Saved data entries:
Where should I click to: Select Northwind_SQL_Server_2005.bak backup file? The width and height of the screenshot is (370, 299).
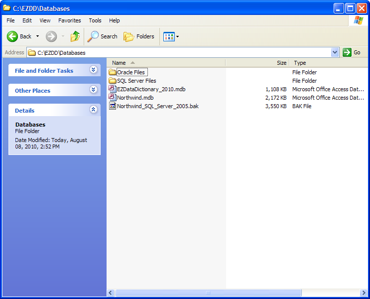pyautogui.click(x=157, y=106)
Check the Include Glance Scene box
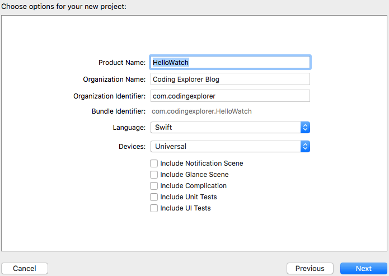This screenshot has height=276, width=389. pyautogui.click(x=154, y=175)
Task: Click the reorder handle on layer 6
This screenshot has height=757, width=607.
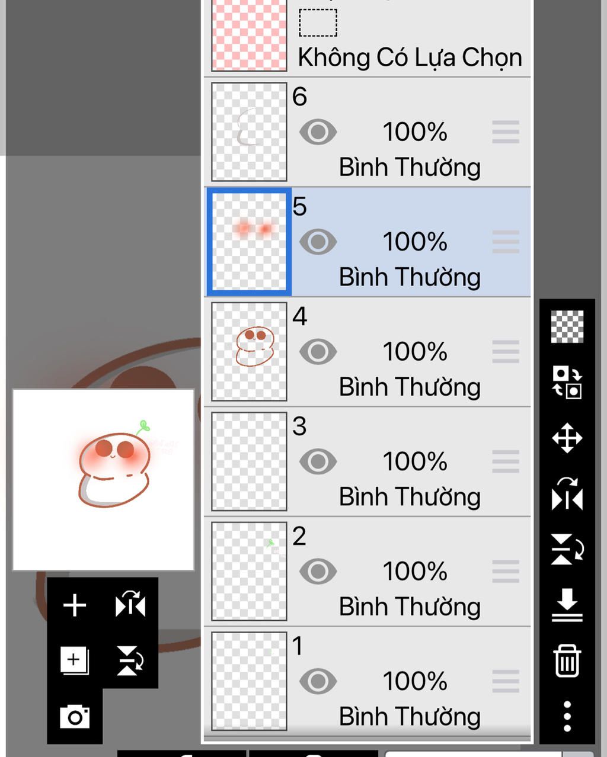Action: (506, 132)
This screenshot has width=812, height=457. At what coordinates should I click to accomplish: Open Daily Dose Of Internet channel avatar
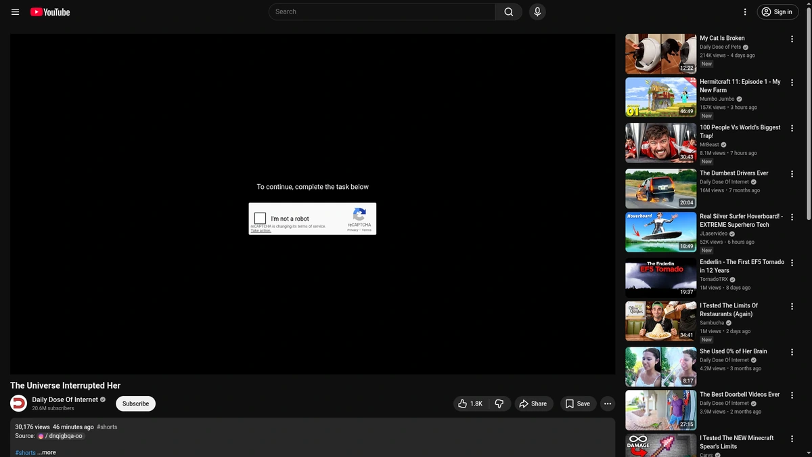[x=18, y=404]
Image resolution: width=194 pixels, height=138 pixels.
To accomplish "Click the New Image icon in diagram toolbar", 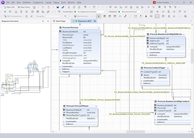I will pyautogui.click(x=151, y=16).
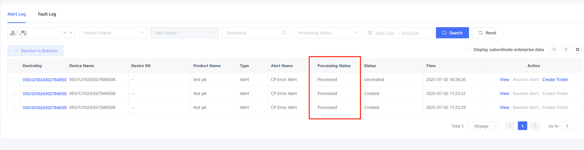Viewport: 584px width, 150px height.
Task: Open the 10/page size dropdown
Action: point(484,126)
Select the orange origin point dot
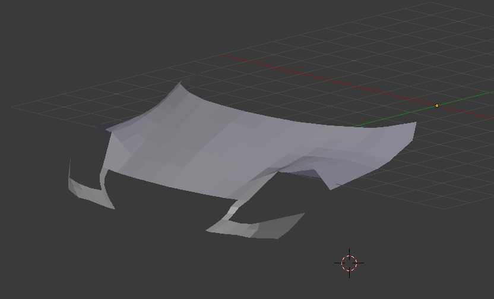Image resolution: width=494 pixels, height=299 pixels. click(437, 106)
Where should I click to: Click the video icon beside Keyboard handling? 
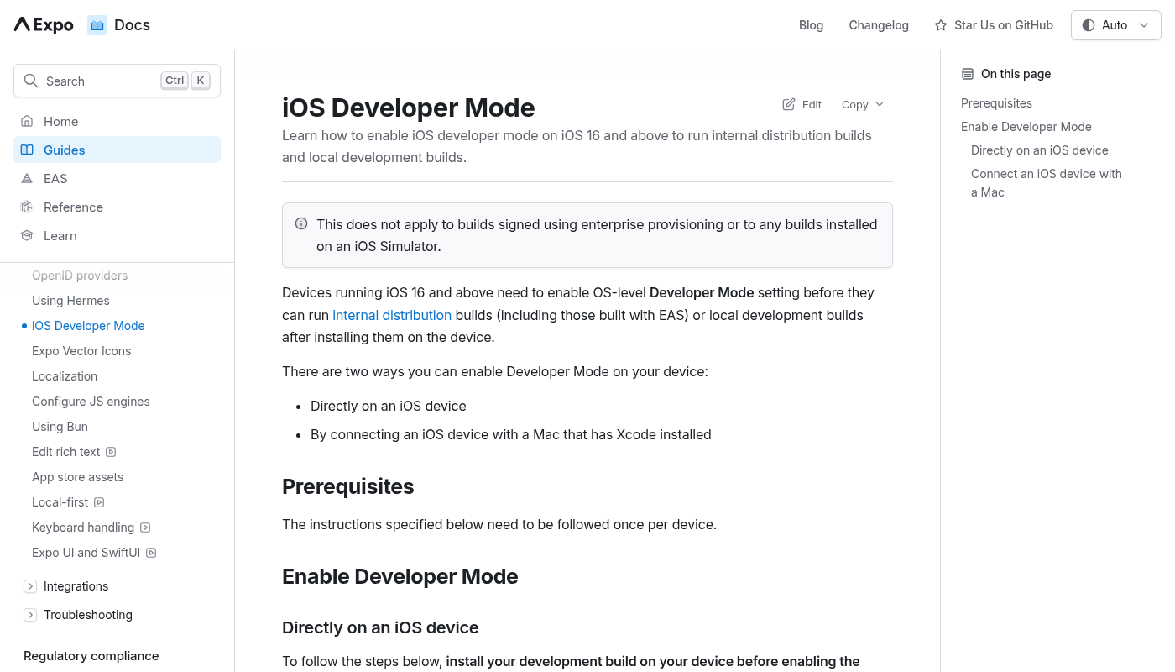tap(145, 528)
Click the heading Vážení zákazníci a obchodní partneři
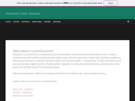 coord(33,51)
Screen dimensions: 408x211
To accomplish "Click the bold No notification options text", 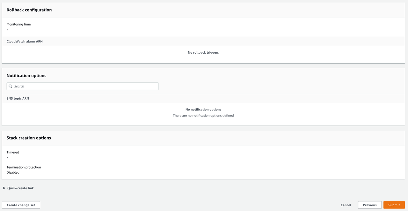I will [x=203, y=109].

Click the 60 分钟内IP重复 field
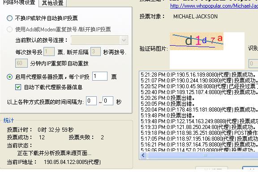(x=22, y=63)
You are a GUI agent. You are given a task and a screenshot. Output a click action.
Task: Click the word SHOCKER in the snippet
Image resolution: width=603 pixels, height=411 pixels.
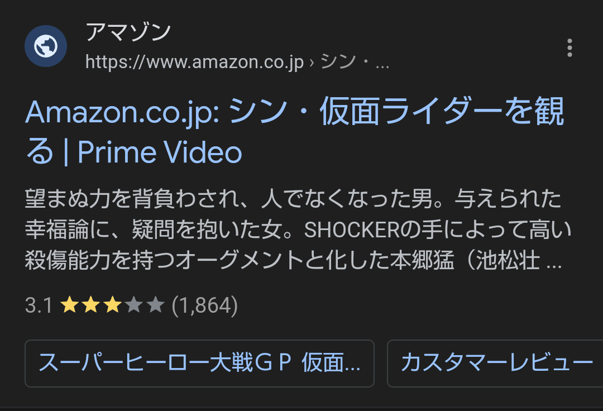pyautogui.click(x=352, y=230)
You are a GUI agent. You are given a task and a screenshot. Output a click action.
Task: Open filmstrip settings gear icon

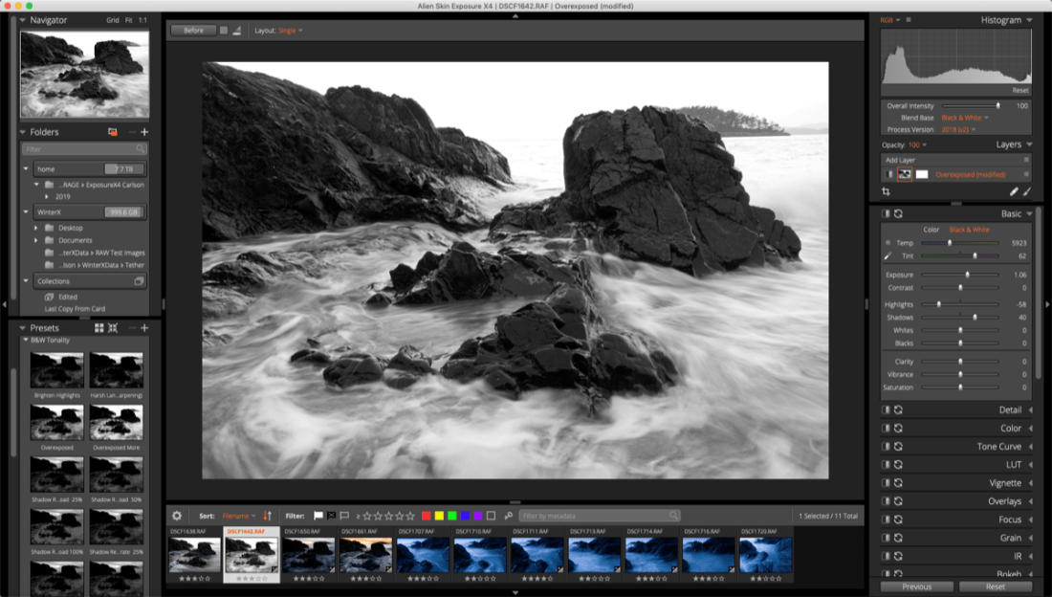176,516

### Exercise brief
All that should be returned is the run of lines from the start of the entries above to the line bearing "Task: Click the reorder handle on layer 6", each exact, with pictures omitted.

### Solution to the exercise
Where should I click to: Select Northwind_SQL_Server_2005.bak backup file? The width and height of the screenshot is (370, 299).
pyautogui.click(x=157, y=106)
Check the Include Glance Scene box
This screenshot has height=276, width=389. pyautogui.click(x=154, y=175)
Task: Click the reorder handle on layer 6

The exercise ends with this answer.